Он торжествовал, как торжествует премированный литератор, обладающий той счастливой степенью бездарности, когда после получения премии он уже никаких сомнений в своей талантливости не испытывает и сыпет эпопеями на полную катушку для пользы родины и человечества.
Я медленно спустился в шикарную каюту с двумя кроватями и полутораметровой «Аленушкой», раздумывая о том, что вот первый раз в жизни мне повезло и я встретил великого человека. Ибо только великий человек способен строго и непреклонно десятилетиями следовать в практике за своей философией, за собственными предсказаниями.
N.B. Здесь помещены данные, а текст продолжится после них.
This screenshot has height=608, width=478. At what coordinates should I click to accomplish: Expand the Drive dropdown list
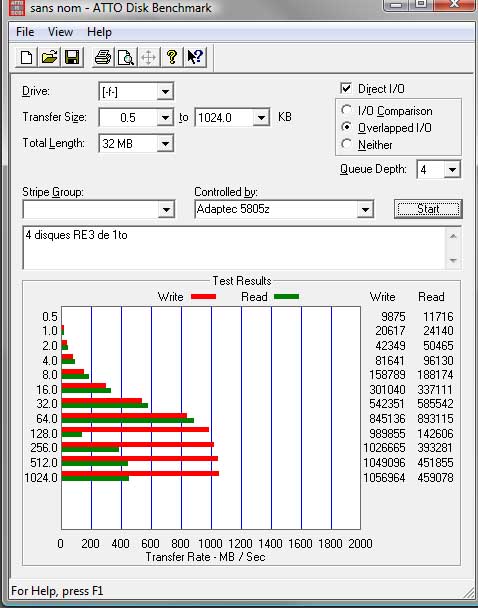click(165, 92)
Абсолютное большинство людей на словах и в мыслях умеют далеко и точно предсказывать, но поступают не так, как это их собственное точное предсказание требует, а по воле обстоятельств и сторонних мнений, а Пескарев всю жизнь за собой следил замечательно, и его философия всегда была в стальном единении с поведением, начиная с того момента, как он перекрестился из Электрона в Елпидифора с легкой руки Старца на зверобойной шхуне «Тюлень». И во мне даже скользнула какая-то радость и гордость по поводу открытия мною совершенно нового типа – «квазидурака». Радость и гордость, правда, немного омрачались тревогой, как у тех ученых, которые открыли реакцию синтеза и заглянули в водородную бомбу, – они ведь и обрадовались, и испугались.
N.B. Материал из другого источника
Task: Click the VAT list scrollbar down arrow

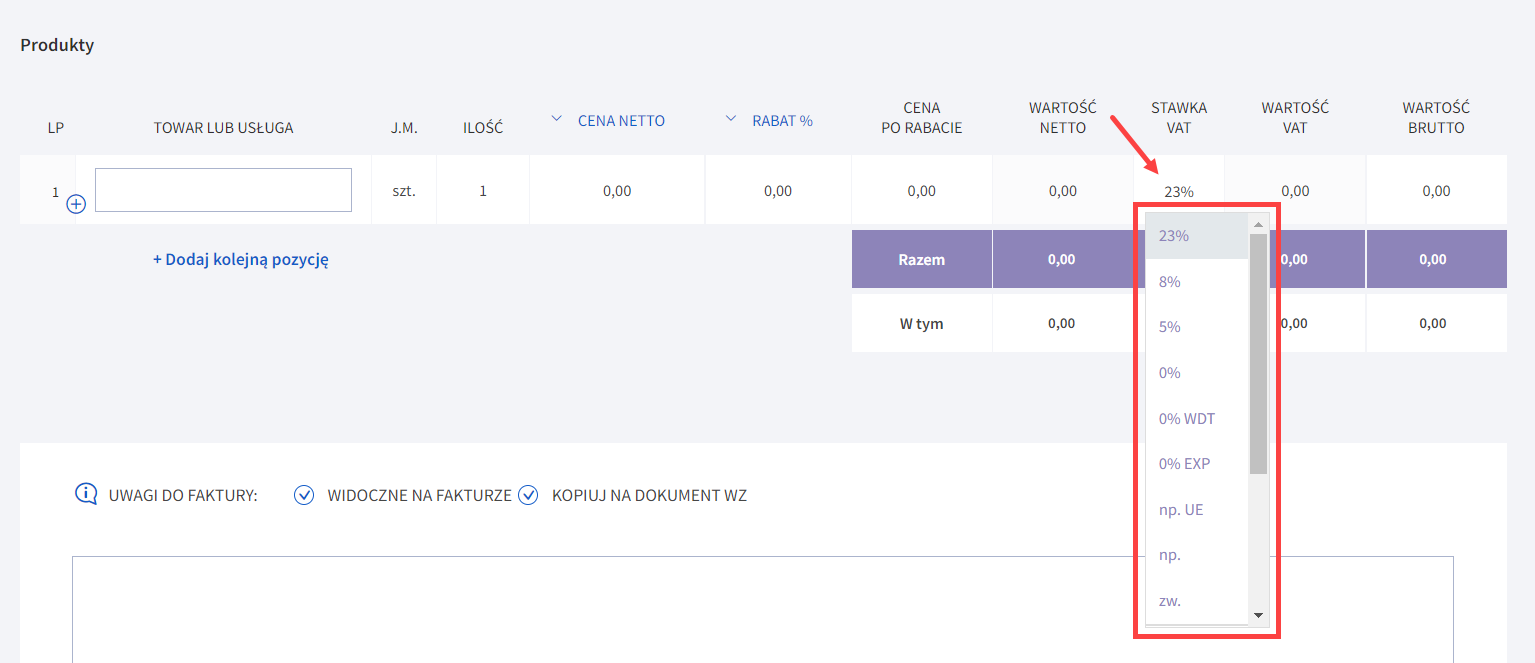Action: (x=1258, y=615)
В каюте я хлебнул глоточек бренди, запил холодным кофе и долго смотрел на Аленушку. После саморазоблачительной исповеди Елпидифора лютый тигр, лакающий рядом с Аленушкой из водоема воду, уже не уравновешивал ее стерильности. И я воткнул с другой стороны Аленушки сексуальную красотку из журнала «Париматч». Красотка застегивала лямки парашюта на груди, пропустив их предварительно между ног и приподняв ими черную юбочку до дух захватывающего уровня.
Полюбовавшись на эту троицу, я лег спать и, как сказал мне сосед-доктор, разбудивший меня на рассвете, всю ночь орал дурным голосом.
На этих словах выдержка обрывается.